═══ SOURCE EXCERPT ═══

# 1st Timer



## Chilli (18/9/15)

Ola Fellow Vapers

I am completely new to Vaping but loving every minute of it

I haven't touch a cigarrete for three weeks 

Any advice where I can go about getting new juices

I am currently using the King Royale Kings Cream

I prefer going into a store compared to shopping on line

Reactions: Like 2 | Winner 1


----------



## Andre (18/9/15)

Chilli said:


> Ola Fellow Vapers
> 
> I am completely new to Vaping but loving every minute of it
> 
> ...


Most welcome from this chillihead. Congrats on kicking the stinky habit - a huge achievement. You have already done the hard yards. 

Check out www.vapeclub.co.za. They have an awesome collection of good local juices. Contact @VapeGrrl or @JakesSA via PM to visit them and maybe even taste some of the juices.

Happy vaping.

Reactions: Like 1


----------



## Chilli (18/9/15)

Thanks Andre


----------



## JacoV (18/9/15)

Welcome Chilli
I for one ran into this issue of trying to find vape shops. These are a few i have found so far.

http://www.atomixvapes.co.za Kempton Park
http://www.vapeclub.co.za/ Benoni
http://www.skybluevaping.co.za/ Centurion
http://www.vapeking.co.za/vape-king-agents.html All over
http://www.vapecartel.co.za/ Meyersdal

I am sorry if i missed out any other Vape shop, feel free to add more as you go along as i am always open to visit more stores

Reactions: Like 1


----------



## Silver (18/9/15)

Chilli said:


> Ola Fellow Vapers
> 
> I am completely new to Vaping but loving every minute of it
> 
> ...



Congrats on the vaping @Chilli
You doing a great thing!
I cant add to @JacoV 's superb list in the above post
Give those guys a try

You also should take a look at the ELiquid juice reviews section on this forum
http://www.ecigssa.co.za/forums/e-liquid-reviews/
May give you some ideas for juices to try

Also, if you tell us what type of juices/flavours you think you would like, we can try make some suggestions

All the best and let us know how it goes

Reactions: Like 2


----------



## shaunnadan (18/9/15)

JacoV said:


> Welcome Chilli
> I for one ran into this issue of trying to find vape shops. These are a few i have found so far.

═══

REQUIRED TASK 1:
Write out the part of the thread about a new vaper looking for juice shops, starting at "I am currently" and ending at "## Andre (18/9/15)".

═══ RECORDS TO USE ═══

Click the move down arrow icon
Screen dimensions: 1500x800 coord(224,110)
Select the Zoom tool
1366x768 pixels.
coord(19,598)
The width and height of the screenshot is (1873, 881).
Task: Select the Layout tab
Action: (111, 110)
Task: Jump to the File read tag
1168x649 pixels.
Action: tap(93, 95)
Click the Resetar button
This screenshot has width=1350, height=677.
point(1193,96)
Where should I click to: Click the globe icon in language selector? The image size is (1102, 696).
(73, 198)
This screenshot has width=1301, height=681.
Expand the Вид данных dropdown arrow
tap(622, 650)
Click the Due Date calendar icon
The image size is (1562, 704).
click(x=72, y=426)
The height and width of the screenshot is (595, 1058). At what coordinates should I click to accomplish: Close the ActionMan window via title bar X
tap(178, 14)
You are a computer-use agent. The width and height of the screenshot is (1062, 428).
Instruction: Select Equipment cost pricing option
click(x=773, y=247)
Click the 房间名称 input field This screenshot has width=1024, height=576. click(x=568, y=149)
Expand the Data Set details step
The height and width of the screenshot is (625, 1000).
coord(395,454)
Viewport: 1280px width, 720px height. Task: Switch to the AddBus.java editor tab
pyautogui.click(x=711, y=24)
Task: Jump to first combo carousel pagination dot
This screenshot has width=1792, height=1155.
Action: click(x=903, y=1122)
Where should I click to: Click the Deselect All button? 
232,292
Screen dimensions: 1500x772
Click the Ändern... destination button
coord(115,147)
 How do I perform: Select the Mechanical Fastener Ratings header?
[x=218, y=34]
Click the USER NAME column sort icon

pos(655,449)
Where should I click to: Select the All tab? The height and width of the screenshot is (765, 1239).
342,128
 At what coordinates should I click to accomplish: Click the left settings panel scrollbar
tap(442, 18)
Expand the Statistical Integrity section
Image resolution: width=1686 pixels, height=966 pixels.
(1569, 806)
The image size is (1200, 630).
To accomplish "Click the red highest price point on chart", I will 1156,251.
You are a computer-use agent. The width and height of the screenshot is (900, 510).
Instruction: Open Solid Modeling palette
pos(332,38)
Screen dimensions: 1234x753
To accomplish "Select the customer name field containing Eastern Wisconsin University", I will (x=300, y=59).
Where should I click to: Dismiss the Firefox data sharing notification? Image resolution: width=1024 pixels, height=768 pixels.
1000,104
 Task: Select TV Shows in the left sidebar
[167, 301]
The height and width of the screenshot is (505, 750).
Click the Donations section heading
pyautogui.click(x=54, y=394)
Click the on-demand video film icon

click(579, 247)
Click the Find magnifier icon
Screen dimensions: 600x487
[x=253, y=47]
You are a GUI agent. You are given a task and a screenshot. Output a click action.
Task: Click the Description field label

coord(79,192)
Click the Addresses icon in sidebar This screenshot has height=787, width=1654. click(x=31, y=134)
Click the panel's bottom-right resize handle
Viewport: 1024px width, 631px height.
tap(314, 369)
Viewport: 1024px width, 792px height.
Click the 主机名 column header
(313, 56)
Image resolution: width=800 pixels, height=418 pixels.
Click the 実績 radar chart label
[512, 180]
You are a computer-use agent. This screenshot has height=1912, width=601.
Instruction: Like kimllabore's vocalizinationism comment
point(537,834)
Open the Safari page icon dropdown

═══

REQUIRED TASK 2:
Put the listing into a Markdown table with the columns No. and Entry, starting at the first line of the listing and ending at the line containing "point(1193,96)". Leave out blank lines.

TASK RESPONSE 1:
I am currently using the King Royale Kings Cream

I prefer going into a store compared to shopping on line

Reactions: Like 2 | Winner 1


----------



## Andre (18/9/15)

TASK RESPONSE 2:
| No. | Entry |
|---|---|
| 1 | Click the move down arrow icon |
| 2 | Screen dimensions: 1500x800 coord(224,110) |
| 3 | Select the Zoom tool |
| 4 | 1366x768 pixels. |
| 5 | coord(19,598) |
| 6 | The width and height of the screenshot is (1873, 881). |
| 7 | Task: Select the Layout tab |
| 8 | Action: (111, 110) |
| 9 | Task: Jump to the File read tag |
| 10 | 1168x649 pixels. |
| 11 | Action: tap(93, 95) |
| 12 | Click the Resetar button |
| 13 | This screenshot has width=1350, height=677. |
| 14 | point(1193,96) |